不条理に苦しむ人々が一人でも減るのであれば、たとえこの身を危険に晒してでも、私は追求し続けるつもりだ。

『闇社会』とはいったい何なのか、その全てを明らかにしてやる。

 そうして足掻き、前を向いて歩き続けることが、私にとっての『明日を願う気持ち』なのだ。それがきっと、古畑くんへの手向けになると信じている。







 ――――そして、ちょうど目に入った公園に立ち寄り、他の誰かに目撃されないよう注意しつつ、滑り台の下にあった砂場の隅っこに穴を掘り、奥深くにUSBメモリーを埋めて砂を元通りにした私は、速足でその場を去って帰宅したのだった。
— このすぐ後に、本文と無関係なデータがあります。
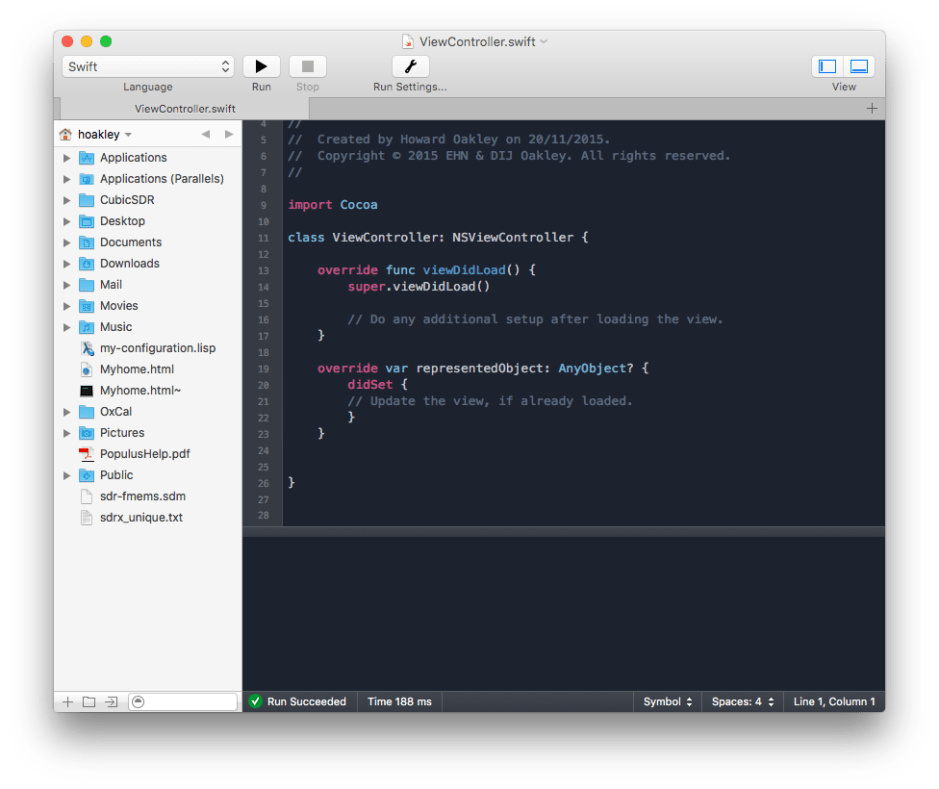Click the Run play button
This screenshot has height=789, width=939.
point(261,66)
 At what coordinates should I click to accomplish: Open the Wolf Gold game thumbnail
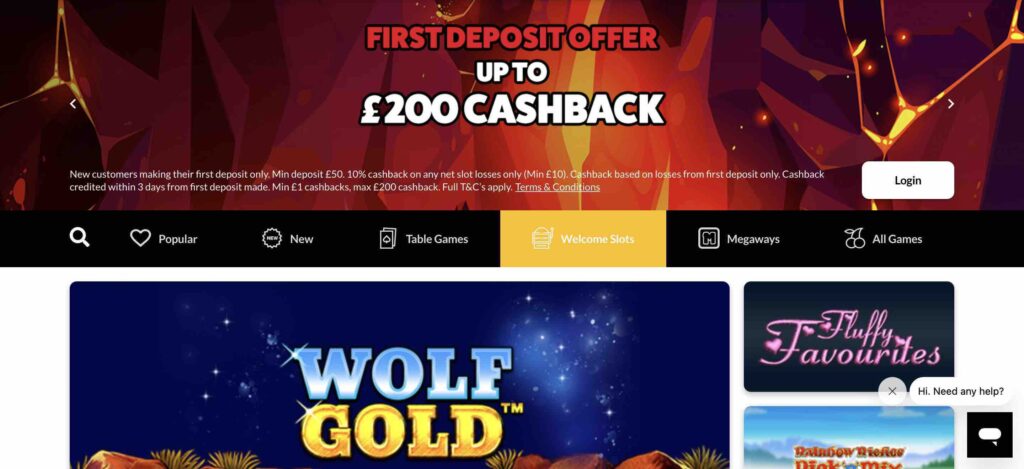(400, 375)
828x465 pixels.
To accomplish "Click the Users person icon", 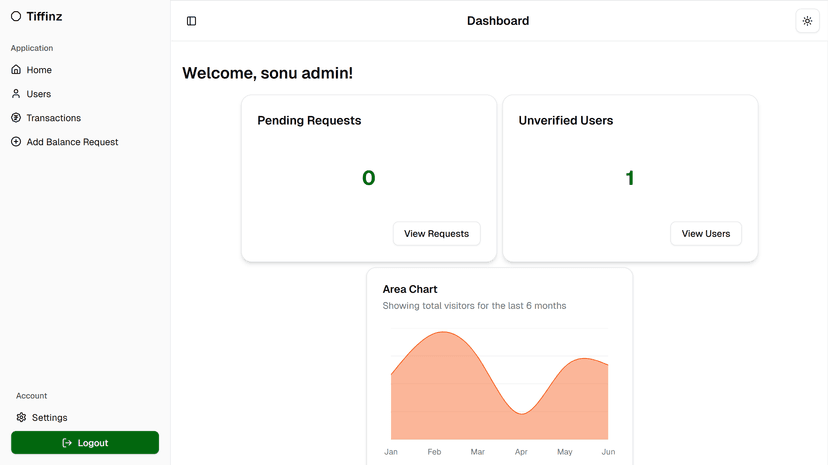I will click(x=16, y=94).
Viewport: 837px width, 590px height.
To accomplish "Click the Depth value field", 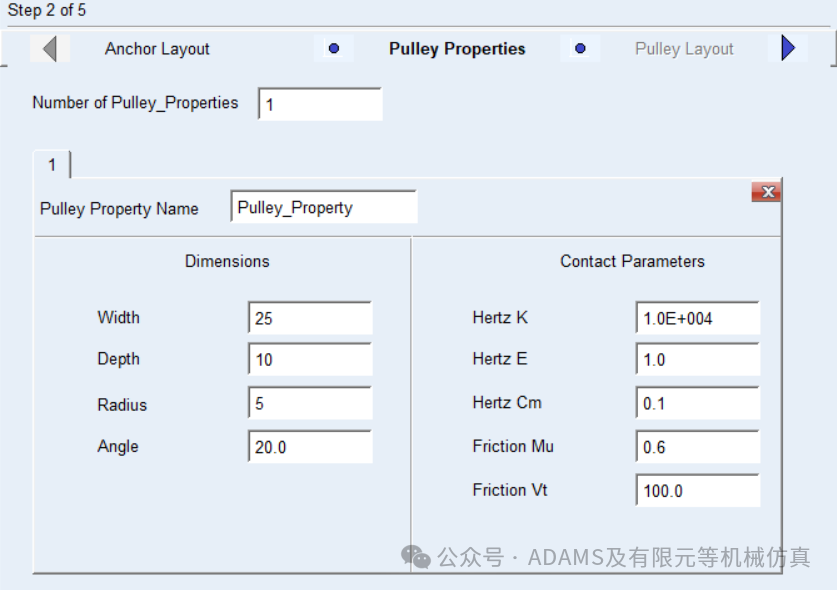I will coord(310,359).
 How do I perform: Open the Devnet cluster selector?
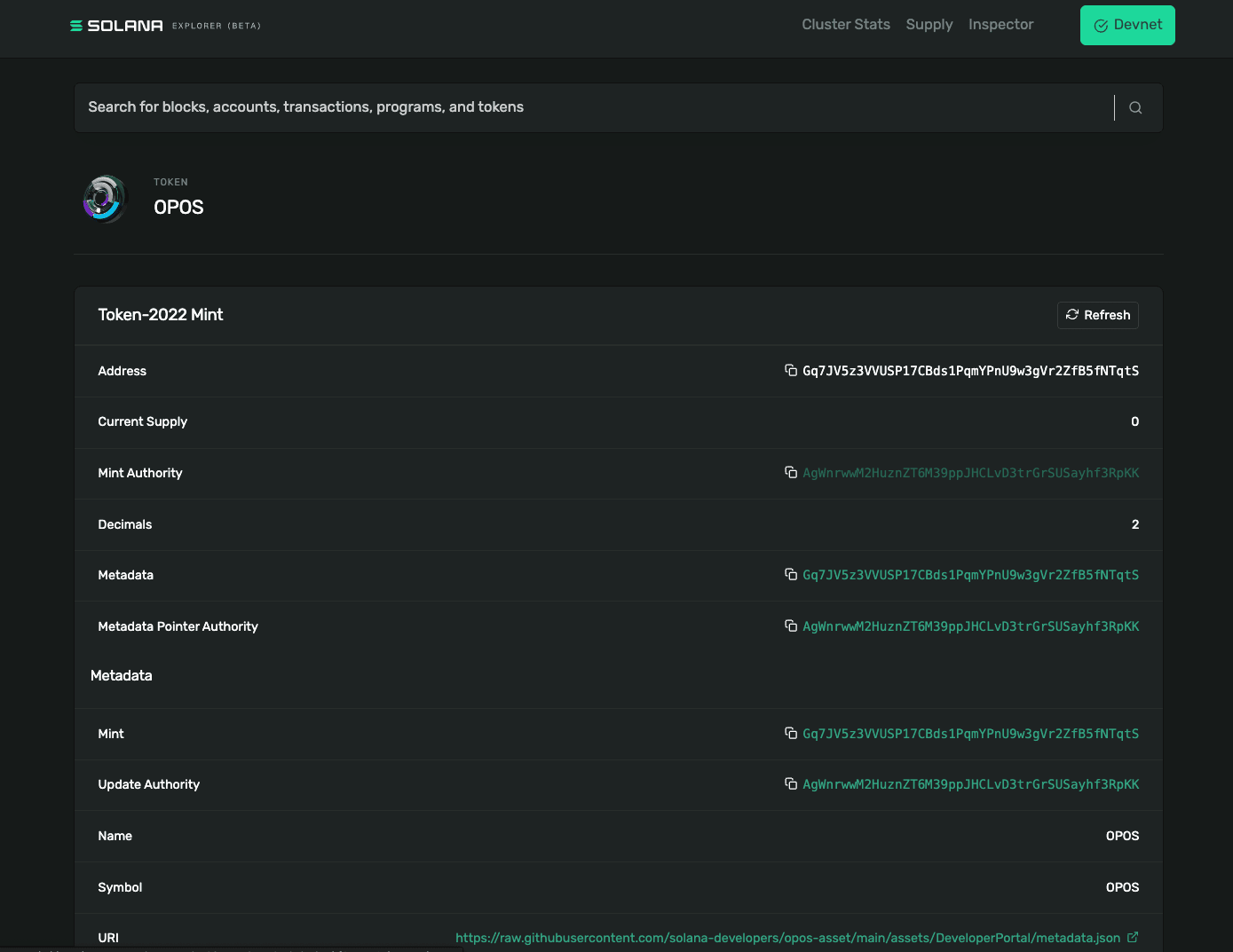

 …………誰にも見られていないはず。少し心配だったが、ほとぼりが冷めるまでの間、あそこに隠しておく方が安全だろう。あれを処分することも考えたが、やはり念には念を入れて、手掛かりは残しておきたい。

 大丈夫、きっと大丈夫。あのメンツの中で『闇社会』に関する情報を握っているのは"私だけ"だ。菜穂ちゃんや寿代表――――いや、元代表か――――に迷惑がかかることはないはずだ。




 眠れぬ夜を明かした翌朝。

今日は一時限目に入れておいた講義に参加するため、朝早くから寝惚けまなこをこすりながら大学に行ってみると、黒スーツを着た男たちが廊下でうろうろしているのを見かけた。中には手帳を広げて学生たちと話をしている者もいた。




「――――すみませーん、倉木摩耶さんでお間違いないでしょうかー?」


 と、急に後ろから誰かに声をかけられたので振り返ってみると、そこには黒スーツを着た二十代半ばくらいの二人組の若い男が立っていた。
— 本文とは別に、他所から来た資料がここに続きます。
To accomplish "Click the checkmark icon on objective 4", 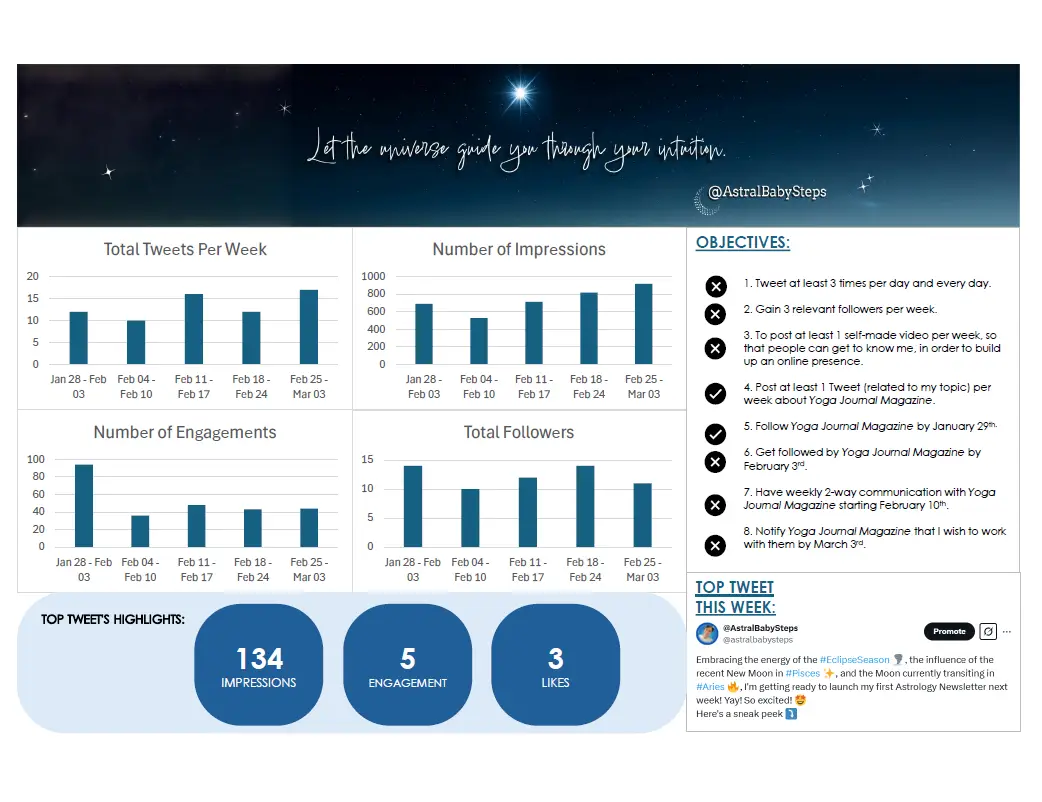I will pos(715,394).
片方はふさふさ頭の気弱そうな男で手帳と筆記具を握っており、もう片方は何かネチネチ攻め込んでくるかのようないやらしい目つきをした短髪オールバックの男で、そちらは手ぶらだった。とりあえず、彼らの質問に答えておく。


「はい、倉木摩耶は私ですが、何か?」


 すると、いやらしい目つきの男は頷き、重ねて尋ねてきた。


昨日さくじつ、古畑一郎さんが亡くなられたことはご存知ですよねー?」

「…………ニュースで知って驚いてますけど……失礼ですが、あなた方は?」


 少し威圧するような声色で問うてやると、彼らは苦笑いを浮かべながら、チョコレート色をした革製の縦開きのバッジホルダーを広げた。


「これは申し遅れてすみませんね、自分たちはこういう者ですよ」



 …………二人とも巡査長で近くの警察署の人間か。ちゃんと職員番号も記載されている。ホルダー下部の金色に輝くエンブレムもどこか色褪いろあせてそうに見えて、リアリティがあった。どうやら本物の警察官のようだ。

 きょどってる方は『槍杉和人』、下の読みには『Yarisugi Kazuto』と書かれていて、とても変わった名前だった。

 続いてもう一人のいやらしい目つきの方は『石榴剛』、下の読みには『Zakuro Tuyosi』と書かれていて、こちらはもっと変わった名前で、しかも強そうだった。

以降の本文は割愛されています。